Analyze Perf Sampling With Trace Compass
Perf sampling and flame graphs are widely used to profile an application and understand where it spends most of its time. These features are documented here. This post will explain how to interactively analyze a perf sampling trace with flame graphs and Trace Compass.
Obtain a perf CTF trace
Note The perf to CTF conversion of sampling’s callchain was added in kernel version 4.13 and is needed to be able to visualize flame graphs in Trace Compass. Earlier kernel will not have this version of perf and flamegraphs will not be available.
First, a perf trace must be obtained in the usual way. For example, the following command will generate a perf sampling trace, with a sample taken on all CPU 99 times per second during 30 seconds.
perf record -F 99 -a -g -- sleep 30
Then, if your Linux distro supports perf2ctf conversion, the following command will convert the trace to a CTF format that can be read by Trace Compass:
perf data convert --all --to-ctf=./ctfdata
If you get a “No conversion support compiled in”, then you’ll need to compile perf with libbabeltrace before running the previous command.
The ‘–all’ flag also convert the perf_mmap[2] events to allow symbol resolution.
Now don’t forget to change the ownership of the ctfdata folder. Since the perf commands are usually run as root, Trace Compass will not be able to read the trace otherwise.
Also, for the kernel symbols to be resolved, one needs to obtain the kallsyms from the kernel to import them in Trace Compass later. The following command will get those symbols:
cat /proc/kallsyms > /path/to/my/trace/kallsyms
Install the perf feature
The feature needed to analyze a perf trace is the “Perf Profiling (Incubation)” feature, in the Trace Compass Incubator. See the instructions to install incubator features.
This feature will add a new trace type under “Common Trace Format” called “Perf 2 CTF trace”. The trace type should be automatically detected when importing such a trace. It also adds 2 specific analyzes for that trace type:
- Perf mmap Symbols for symbol resolution. Note that symbol resolution uses the perf_mmap[2] events that have links to binaries and libraries used by threads and processes. To have accurate symbol resolution, the trace has to be visualized on the same machine that generated it (for now).
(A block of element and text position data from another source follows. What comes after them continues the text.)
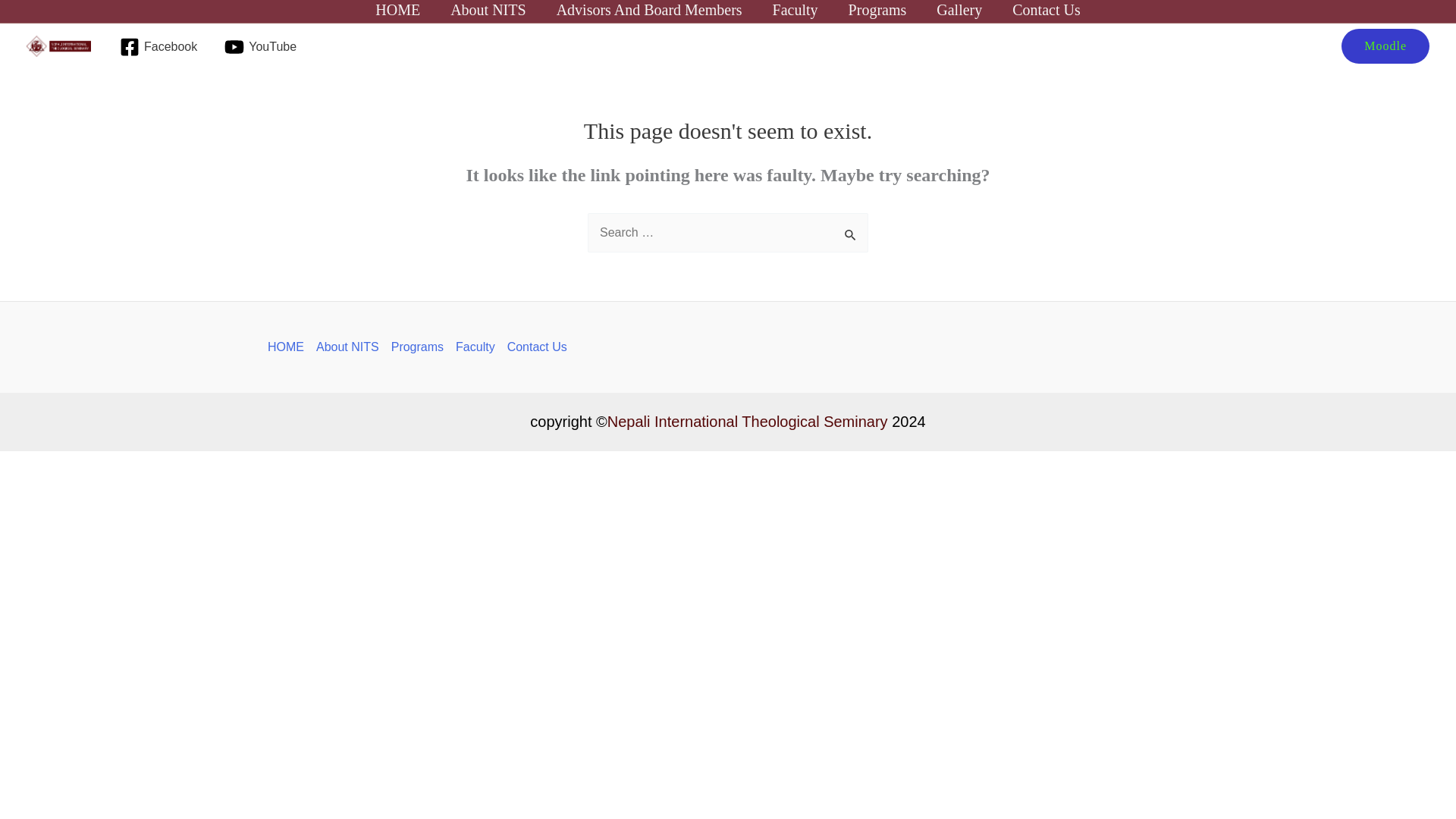
Moodle (1384, 45)
Contact Us (1045, 9)
Programs (876, 9)
About NITS (487, 9)
HOME (288, 346)
Faculty (474, 346)
YouTube (260, 47)
Facebook (157, 47)
Advisors And Board Members (649, 9)
Faculty (794, 9)
Given the description of an element on the screen output the (x, y) to click on. 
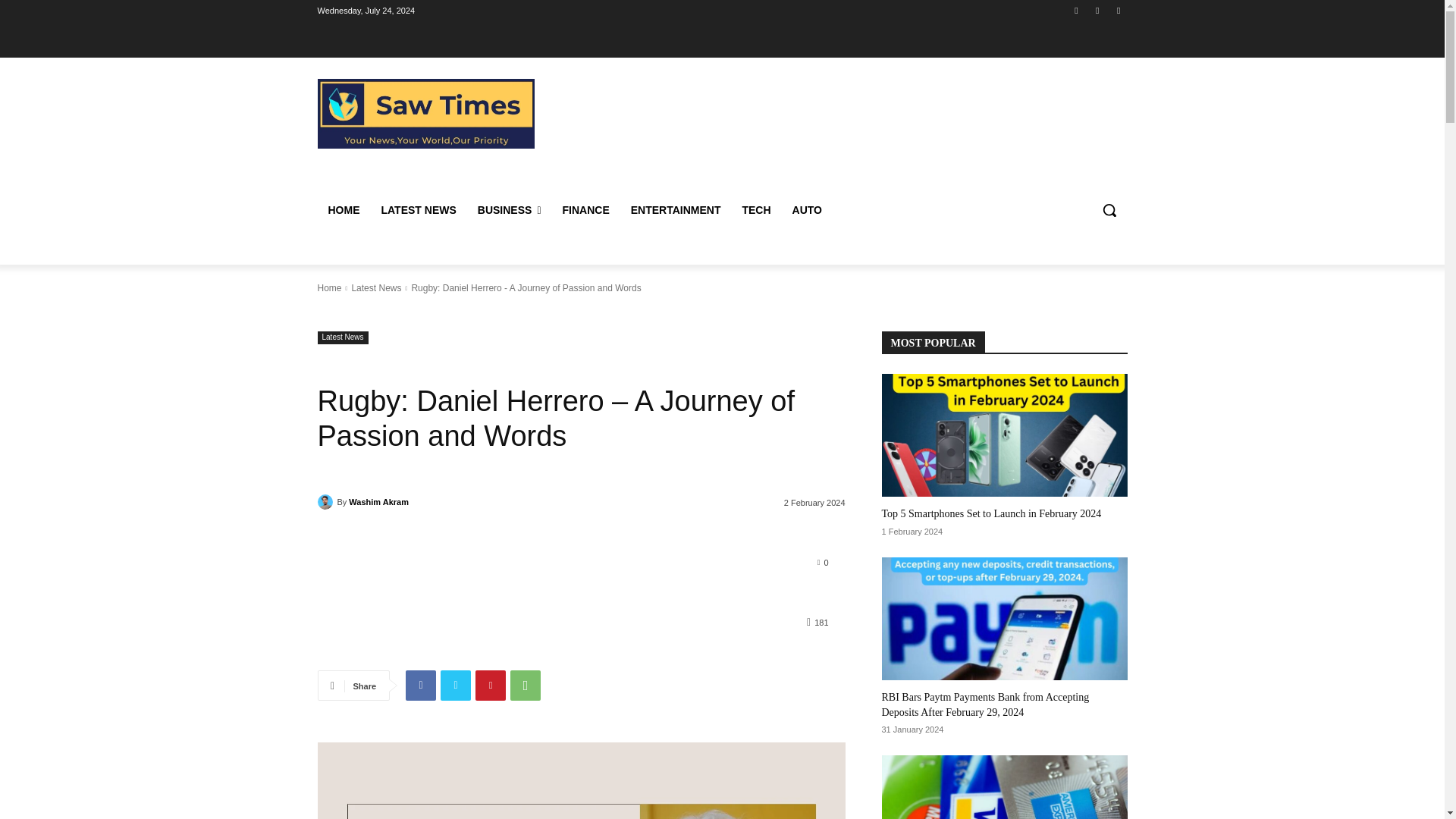
WhatsApp (1117, 9)
0 (822, 561)
Twitter (455, 685)
Latest News (375, 287)
LATEST NEWS (417, 209)
HOME (343, 209)
FINANCE (585, 209)
Pinterest (490, 685)
Twitter (1097, 9)
Washim Akram (326, 501)
Facebook (1075, 9)
BUSINESS (509, 209)
Latest News (342, 337)
TECH (755, 209)
View all posts in Latest News (375, 287)
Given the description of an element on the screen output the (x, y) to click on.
- Perf Sampling under which are the flamegraph and calling context tree views.
Analyzing the trace
The trace can now be imported in Trace Compass. The trace type should be detected automatically. If it is not, it can be set by right-clicking on the trace, select trace type -> Common trace format -> Perf 2 CTF trace, and open the trace.
To get the flamegraph, expand the trace, Views element, then Perf Sampling, there’s a flame graph view that will show data for the entire trace, and another one will calculate the flamegraph only for the time selection.
As the following screenshot shows, there is an arrow button on the upper right corner that allows to select how to group the sampling data, either all together, by process, or by thread.
The following 2 screenshots show respectively the flamegraph data grouped all together or by thread:
The view Flame Graph (Selection) shows the sampling data only for the selected time range. To select a time range, for instance, one can use the Histogram view or any other view that has time. The following screenshot used the Histogram view to select a time range in the view and we see both flamegraphs, one for the selection, one for the whole trace side by side. They can be independently grouped by any group.
If some symbols are represented as hexadecimal strings, it may mean the symbols have not been properly configured. Either right-click on the trace and select Configure symbols, or click the left-most button of the flame graph views. You can add the kallsyms file that has been saved previously. If some symbols are still not resolved, they may not be available. For instance, some languages may require additional symbol mapping files, to be obtained with tools like perf-map-agent for Java applications.
Current limitations of the perf2ctf analysis
- Symbol resolution is not saved between Trace Compass session, so each time we open a perf trace, we need to configure how to resolve the symbols by importing the kallsyms mapping file and any other required file.
- Some events are set at timestamp 0, so the trace range might be huge with only the end of the trace having events.
- The trace must be visualized on the same machine where it was taken to have correct symbol resolution. Otherwise, a library with the same name but different build might exist on the visualization machine and give false results.
- The colors are somewhat random and should have more meaning, as is the case with other perf flamegraphs.